Feedback control of phased array electromagnetic hyperthermia using MRI temperature mapping

Hyperthermia, a mode of tumor treatment where the tumor temperature is elevated by 6°C over an extended period of time, is an effective means of tumor eradication. Hyperthermia is particularly attractive because it can be used in conjunction with other more aggressive techniques such as chemotherapy and radiation, for a more effective treatment. This improvement results in a reduction of the required treatment dose and the associated side effects. Hyperthermia is commonly induced via ultrasound or electromagnetic energy.; Widespread use of hyperthermia has been hindered due to lack of a real-time, noninvasive temperature imaging technique and an accompanying closed loop control system to automatically control heating of the tumor while sparing healthy tissue from overheating. Such difficulties have initiated many recent investigations to explore the use of MRI thermometry, for noninvasive temperature mapping in closed loop systems.
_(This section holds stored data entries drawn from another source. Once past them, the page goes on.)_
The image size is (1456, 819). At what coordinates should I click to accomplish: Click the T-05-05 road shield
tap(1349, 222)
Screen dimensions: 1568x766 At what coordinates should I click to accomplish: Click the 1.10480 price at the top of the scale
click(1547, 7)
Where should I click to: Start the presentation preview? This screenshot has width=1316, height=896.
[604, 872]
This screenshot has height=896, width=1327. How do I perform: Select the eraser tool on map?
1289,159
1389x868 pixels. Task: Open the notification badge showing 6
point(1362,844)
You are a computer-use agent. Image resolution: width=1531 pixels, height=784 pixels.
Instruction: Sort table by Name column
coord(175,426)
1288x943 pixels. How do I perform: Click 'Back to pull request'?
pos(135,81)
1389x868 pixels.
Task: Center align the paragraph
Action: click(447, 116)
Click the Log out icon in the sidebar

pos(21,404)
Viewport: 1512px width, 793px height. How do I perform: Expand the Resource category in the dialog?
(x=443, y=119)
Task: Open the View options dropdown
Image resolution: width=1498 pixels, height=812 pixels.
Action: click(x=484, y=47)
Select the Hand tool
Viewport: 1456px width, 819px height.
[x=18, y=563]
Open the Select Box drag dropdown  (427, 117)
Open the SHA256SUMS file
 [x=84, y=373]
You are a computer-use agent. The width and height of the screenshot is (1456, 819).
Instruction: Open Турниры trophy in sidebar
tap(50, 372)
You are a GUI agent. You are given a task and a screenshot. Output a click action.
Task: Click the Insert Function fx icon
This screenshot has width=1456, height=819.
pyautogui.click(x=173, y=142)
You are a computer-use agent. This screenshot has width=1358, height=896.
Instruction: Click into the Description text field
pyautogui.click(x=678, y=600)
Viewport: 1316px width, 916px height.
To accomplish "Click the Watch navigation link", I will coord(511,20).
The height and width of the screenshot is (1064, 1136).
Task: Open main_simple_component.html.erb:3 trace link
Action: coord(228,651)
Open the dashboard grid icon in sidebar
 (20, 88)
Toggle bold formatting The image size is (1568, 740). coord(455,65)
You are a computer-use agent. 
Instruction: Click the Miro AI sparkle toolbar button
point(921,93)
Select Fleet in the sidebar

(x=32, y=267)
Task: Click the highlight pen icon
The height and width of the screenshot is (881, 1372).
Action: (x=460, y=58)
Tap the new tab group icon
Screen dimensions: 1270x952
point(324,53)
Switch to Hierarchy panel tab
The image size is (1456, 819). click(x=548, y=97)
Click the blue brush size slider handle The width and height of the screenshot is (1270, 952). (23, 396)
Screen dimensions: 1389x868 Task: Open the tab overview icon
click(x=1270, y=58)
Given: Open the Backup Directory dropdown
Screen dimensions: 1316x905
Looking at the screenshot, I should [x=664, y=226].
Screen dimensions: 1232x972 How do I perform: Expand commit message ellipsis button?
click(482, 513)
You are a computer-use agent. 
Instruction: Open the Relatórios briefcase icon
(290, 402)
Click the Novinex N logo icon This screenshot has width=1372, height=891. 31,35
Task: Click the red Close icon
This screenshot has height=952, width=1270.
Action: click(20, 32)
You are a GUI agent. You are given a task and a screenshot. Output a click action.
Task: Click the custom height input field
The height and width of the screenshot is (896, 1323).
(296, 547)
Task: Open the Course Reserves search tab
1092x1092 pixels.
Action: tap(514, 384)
Most of these clinical studies have taken advantage of the desirable property of focused ultrasound that creates a well-defined heating spot inside the tissue. Little attention has been paid to noninvasive closed loop control of microwave hyperthermia in deep tissue heating. Unlike its ultrasound counterpart, the microwave fields are strongly influenced by the heterogeneous electromagnetic properties of the tissue, and particularly at smaller wavelengths the prediction and control of the hot spot becomes increasingly difficult. Due to these difficulties, microwave hyperthermia systems have often employed invasive probes to measure and focus the electric fields into a desired target location. It is desirable to eliminate using such invasive probes.; This work focuses on closed loop control of microwave hyperthermia using noninvasive MRI thermometry. The following developments are reported here: (1) An integrated MR-microwave hyperthermia system intended for small animal studies was designed and built. (2) A new technique is presented that allows noninvasive mapping of the relative phase patterns of the microwave fields inside a phantom. (3) An MRI-based technique is presented for closed loop spatial steering of the hot spot in a phased array system. (4) Noninvasive techniques are demonstrated that allow focusing of small-wavelength microwave fields into a heterogeneous medium. Temporal and spatial control of microwave heating are demonstrated that represent typical clinical applications.